§ Work to complete
Rewrite every line of the material below as a numbered list, omitting blank lines.

------ Data lines ------

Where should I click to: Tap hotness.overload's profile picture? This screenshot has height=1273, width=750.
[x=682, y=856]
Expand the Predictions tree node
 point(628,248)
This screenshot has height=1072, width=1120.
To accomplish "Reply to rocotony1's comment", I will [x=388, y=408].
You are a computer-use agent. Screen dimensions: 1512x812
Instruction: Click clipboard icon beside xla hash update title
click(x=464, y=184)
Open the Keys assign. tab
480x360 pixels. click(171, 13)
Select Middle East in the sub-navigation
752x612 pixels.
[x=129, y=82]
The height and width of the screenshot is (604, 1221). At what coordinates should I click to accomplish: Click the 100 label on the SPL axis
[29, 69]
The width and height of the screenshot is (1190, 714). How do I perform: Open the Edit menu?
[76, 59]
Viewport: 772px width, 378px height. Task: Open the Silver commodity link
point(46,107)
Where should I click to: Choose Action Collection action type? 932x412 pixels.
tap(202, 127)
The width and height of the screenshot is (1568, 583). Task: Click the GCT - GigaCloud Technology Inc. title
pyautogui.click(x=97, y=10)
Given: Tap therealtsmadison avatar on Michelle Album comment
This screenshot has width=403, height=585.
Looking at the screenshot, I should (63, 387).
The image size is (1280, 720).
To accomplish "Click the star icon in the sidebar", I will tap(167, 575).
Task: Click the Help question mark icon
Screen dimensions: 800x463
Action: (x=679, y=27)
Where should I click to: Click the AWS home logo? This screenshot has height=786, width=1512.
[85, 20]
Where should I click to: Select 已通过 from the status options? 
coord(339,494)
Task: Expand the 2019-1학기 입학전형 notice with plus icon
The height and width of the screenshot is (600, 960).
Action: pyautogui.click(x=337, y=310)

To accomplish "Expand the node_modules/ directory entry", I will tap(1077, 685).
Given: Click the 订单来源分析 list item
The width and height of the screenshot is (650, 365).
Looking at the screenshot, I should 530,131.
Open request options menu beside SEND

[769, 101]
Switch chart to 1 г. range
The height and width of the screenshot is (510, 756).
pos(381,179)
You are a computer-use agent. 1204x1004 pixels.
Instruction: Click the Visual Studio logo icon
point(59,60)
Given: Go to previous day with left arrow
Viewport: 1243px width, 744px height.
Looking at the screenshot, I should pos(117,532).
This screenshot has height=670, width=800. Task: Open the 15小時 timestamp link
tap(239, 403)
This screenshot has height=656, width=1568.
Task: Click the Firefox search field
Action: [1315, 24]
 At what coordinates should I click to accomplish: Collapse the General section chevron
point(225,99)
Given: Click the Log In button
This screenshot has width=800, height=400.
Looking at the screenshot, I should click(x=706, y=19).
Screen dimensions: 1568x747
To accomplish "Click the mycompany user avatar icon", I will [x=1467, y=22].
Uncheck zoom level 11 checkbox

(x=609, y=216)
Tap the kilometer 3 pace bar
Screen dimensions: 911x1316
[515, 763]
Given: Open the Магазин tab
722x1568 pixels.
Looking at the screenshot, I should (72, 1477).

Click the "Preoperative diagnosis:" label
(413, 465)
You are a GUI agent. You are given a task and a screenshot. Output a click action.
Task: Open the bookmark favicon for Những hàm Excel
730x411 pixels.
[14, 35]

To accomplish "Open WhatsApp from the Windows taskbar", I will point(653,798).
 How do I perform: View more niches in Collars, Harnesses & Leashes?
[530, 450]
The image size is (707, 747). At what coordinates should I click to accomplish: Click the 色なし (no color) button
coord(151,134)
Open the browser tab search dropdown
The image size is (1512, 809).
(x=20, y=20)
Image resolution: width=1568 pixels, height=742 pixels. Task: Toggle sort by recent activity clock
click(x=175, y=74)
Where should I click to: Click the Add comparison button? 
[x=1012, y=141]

------

§ Answer
1. Where should I click to: Tap hotness.overload's profile picture? This screenshot has height=1273, width=750.
2. [x=682, y=856]
3. Expand the Predictions tree node
4.  point(628,248)
5. This screenshot has height=1072, width=1120.
6. To accomplish "Reply to rocotony1's comment", I will [x=388, y=408].
7. You are a computer-use agent. Screen dimensions: 1512x812
8. Instruction: Click clipboard icon beside xla hash update title
9. click(x=464, y=184)
10. Open the Keys assign. tab
11. 480x360 pixels. click(171, 13)
12. Select Middle East in the sub-navigation
13. 752x612 pixels.
14. [x=129, y=82]
15. The height and width of the screenshot is (604, 1221). At what coordinates should I click to accomplish: Click the 100 label on the SPL axis
16. [29, 69]
17. The width and height of the screenshot is (1190, 714). How do I perform: Open the Edit menu?
18. [76, 59]
19. Viewport: 772px width, 378px height. Task: Open the Silver commodity link
20. point(46,107)
21. Where should I click to: Choose Action Collection action type? 932x412 pixels.
22. tap(202, 127)
23. The width and height of the screenshot is (1568, 583). Task: Click the GCT - GigaCloud Technology Inc. title
24. pyautogui.click(x=97, y=10)
25. Given: Tap therealtsmadison avatar on Michelle Album comment
26. This screenshot has width=403, height=585.
27. Looking at the screenshot, I should (63, 387).
28. The image size is (1280, 720).
29. To accomplish "Click the star icon in the sidebar", I will tap(167, 575).
30. Task: Click the Help question mark icon
31. Screen dimensions: 800x463
32. Action: (x=679, y=27)
33. Where should I click to: Click the AWS home logo? This screenshot has height=786, width=1512.
34. [85, 20]
35. Where should I click to: Select 已通过 from the status options? 
36. coord(339,494)
37. Task: Expand the 2019-1학기 입학전형 notice with plus icon
38. The height and width of the screenshot is (600, 960).
39. Action: pyautogui.click(x=337, y=310)
40. To accomplish "Expand the node_modules/ directory entry", I will tap(1077, 685).
41. Given: Click the 订单来源分析 list item
42. The width and height of the screenshot is (650, 365).
43. Looking at the screenshot, I should 530,131.
44. Open request options menu beside SEND
45. [769, 101]
46. Switch chart to 1 г. range
47. The height and width of the screenshot is (510, 756).
48. pos(381,179)
49. You are a computer-use agent. 1204x1004 pixels.
50. Instruction: Click the Visual Studio logo icon
51. point(59,60)
52. Given: Go to previous day with left arrow
53. Viewport: 1243px width, 744px height.
54. Looking at the screenshot, I should pos(117,532).
55. This screenshot has height=670, width=800. Task: Open the 15小時 timestamp link
56. tap(239, 403)
57. This screenshot has height=656, width=1568.
58. Task: Click the Firefox search field
59. Action: [1315, 24]
60.  At what coordinates should I click to accomplish: Collapse the General section chevron
61. point(225,99)
62. Given: Click the Log In button
63. This screenshot has width=800, height=400.
64. Looking at the screenshot, I should click(x=706, y=19).
65. Screen dimensions: 1568x747
66. To accomplish "Click the mycompany user avatar icon", I will [x=1467, y=22].
67. Uncheck zoom level 11 checkbox
68. (x=609, y=216)
69. Tap the kilometer 3 pace bar
70. Screen dimensions: 911x1316
71. [515, 763]
72. Given: Open the Магазин tab
73. 722x1568 pixels.
74. Looking at the screenshot, I should (72, 1477).
75. Click the "Preoperative diagnosis:" label
76. (413, 465)
77. You are a GUI agent. You are given a task and a screenshot. Output a click action.
78. Task: Open the bookmark favicon for Những hàm Excel
79. 730x411 pixels.
80. [14, 35]
81. To accomplish "Open WhatsApp from the Windows taskbar", I will point(653,798).
82.  How do I perform: View more niches in Collars, Harnesses & Leashes?
83. [530, 450]
84. The image size is (707, 747). At what coordinates should I click to accomplish: Click the 色なし (no color) button
85. coord(151,134)
86. Open the browser tab search dropdown
87. The image size is (1512, 809).
88. (x=20, y=20)
89. Image resolution: width=1568 pixels, height=742 pixels. Task: Toggle sort by recent activity clock
90. click(x=175, y=74)
91. Where should I click to: Click the Add comparison button? 
92. [x=1012, y=141]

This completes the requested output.